INVESTIGATING THE POTENTIAL OF DEEP NEURAL NETWORKS FOR LARGE-SCALE CLASSIFICATION OF VERY HIGH RESOLUTION SATELLITE IMAGES
Keywords: Land-cover mapping, satellite images, Very High Spatial Resolution, large-scale, learning, deep neural networks, geodatabases
Abstract. Semantic classification is a core remote sensing task as it provides the fundamental input for land-cover map generation. The very recent literature has shown the superior performance of deep convolutional neural networks (DCNN) for many classification tasks including the automatic analysis of Very High Spatial Resolution (VHR) geospatial images. Most of the recent initiatives have focused on very high discrimination capacity combined with accurate object boundary retrieval. Therefore, current architectures are perfectly tailored for urban areas over restricted areas but not designed for large-scale purposes.
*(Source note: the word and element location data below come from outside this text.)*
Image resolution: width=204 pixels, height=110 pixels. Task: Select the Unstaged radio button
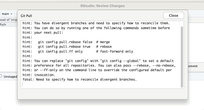tap(1, 76)
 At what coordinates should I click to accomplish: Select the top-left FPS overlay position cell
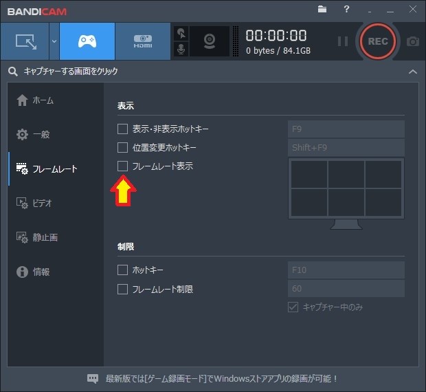pyautogui.click(x=309, y=174)
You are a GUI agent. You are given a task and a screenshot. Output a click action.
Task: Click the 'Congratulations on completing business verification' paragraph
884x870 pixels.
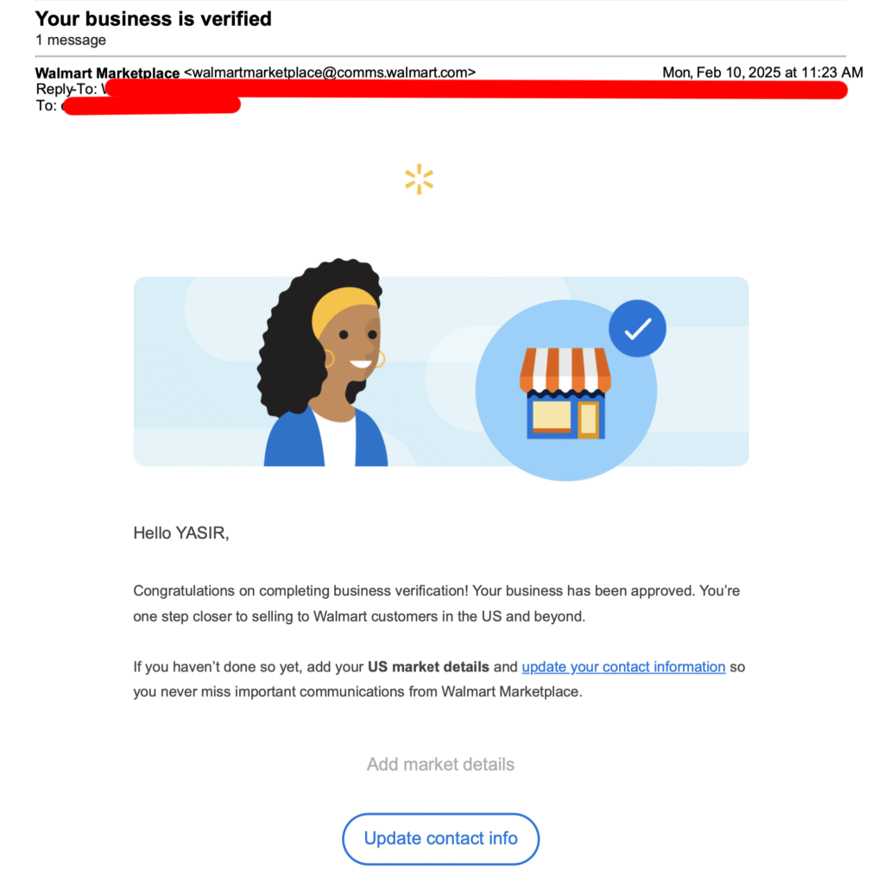[436, 603]
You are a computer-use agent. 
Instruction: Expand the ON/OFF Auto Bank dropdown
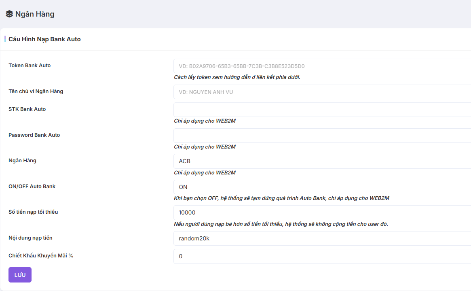point(322,187)
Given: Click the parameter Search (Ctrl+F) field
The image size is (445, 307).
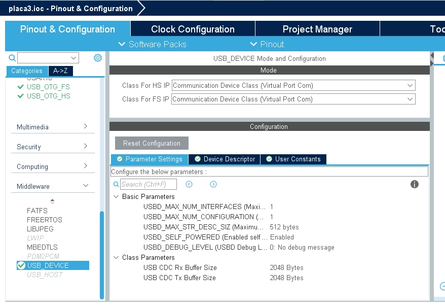Looking at the screenshot, I should pos(149,184).
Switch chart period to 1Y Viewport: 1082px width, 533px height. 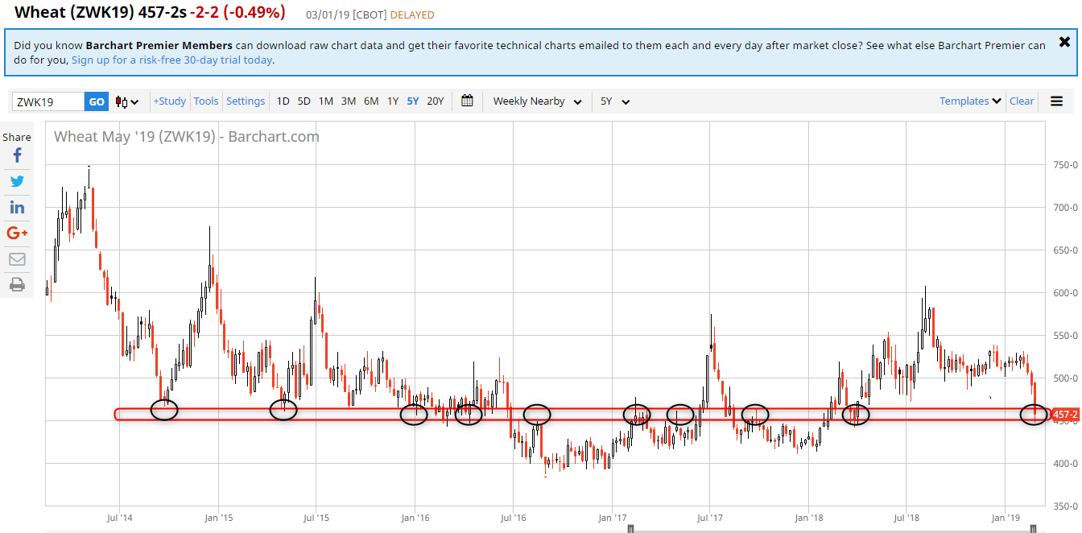click(393, 101)
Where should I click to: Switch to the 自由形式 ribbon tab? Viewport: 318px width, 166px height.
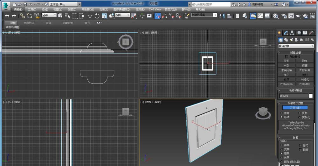click(29, 23)
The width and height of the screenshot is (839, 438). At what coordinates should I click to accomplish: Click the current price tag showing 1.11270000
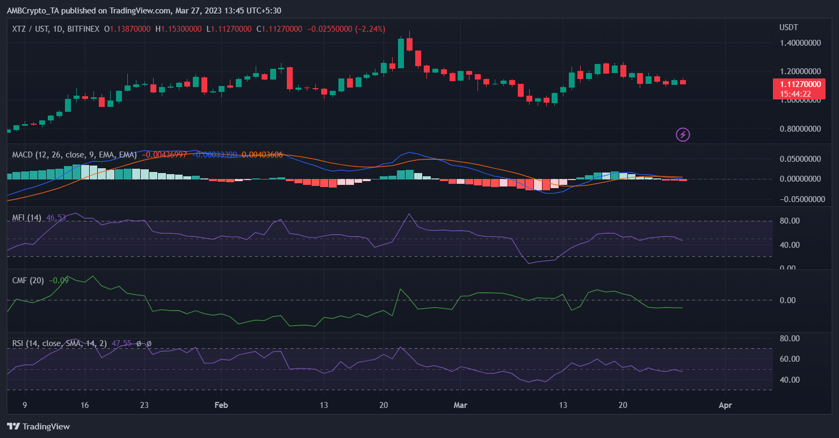pyautogui.click(x=799, y=84)
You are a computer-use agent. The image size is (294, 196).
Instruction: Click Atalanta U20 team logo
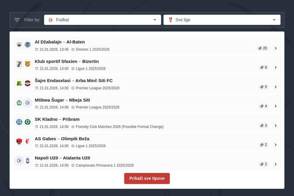pos(28,160)
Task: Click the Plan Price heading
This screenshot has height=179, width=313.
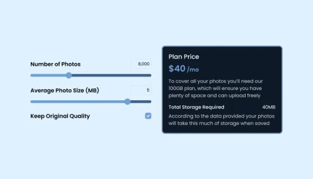Action: [184, 57]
This paper presents an end-to-end automatic processing chain, based on DCNNs, that aims at performing large-scale classification of VHR satellite images (here SPOT 6/7). Since this work assesses, through various experiments, the potential of DCNNs for country-scale VHR land-cover map generation, a simple yet effective architecture is proposed, efficiently discriminating the main classes of interest (namely buildings, roads, water, crops, vegetated areas) by exploiting existing VHR land-cover maps for training.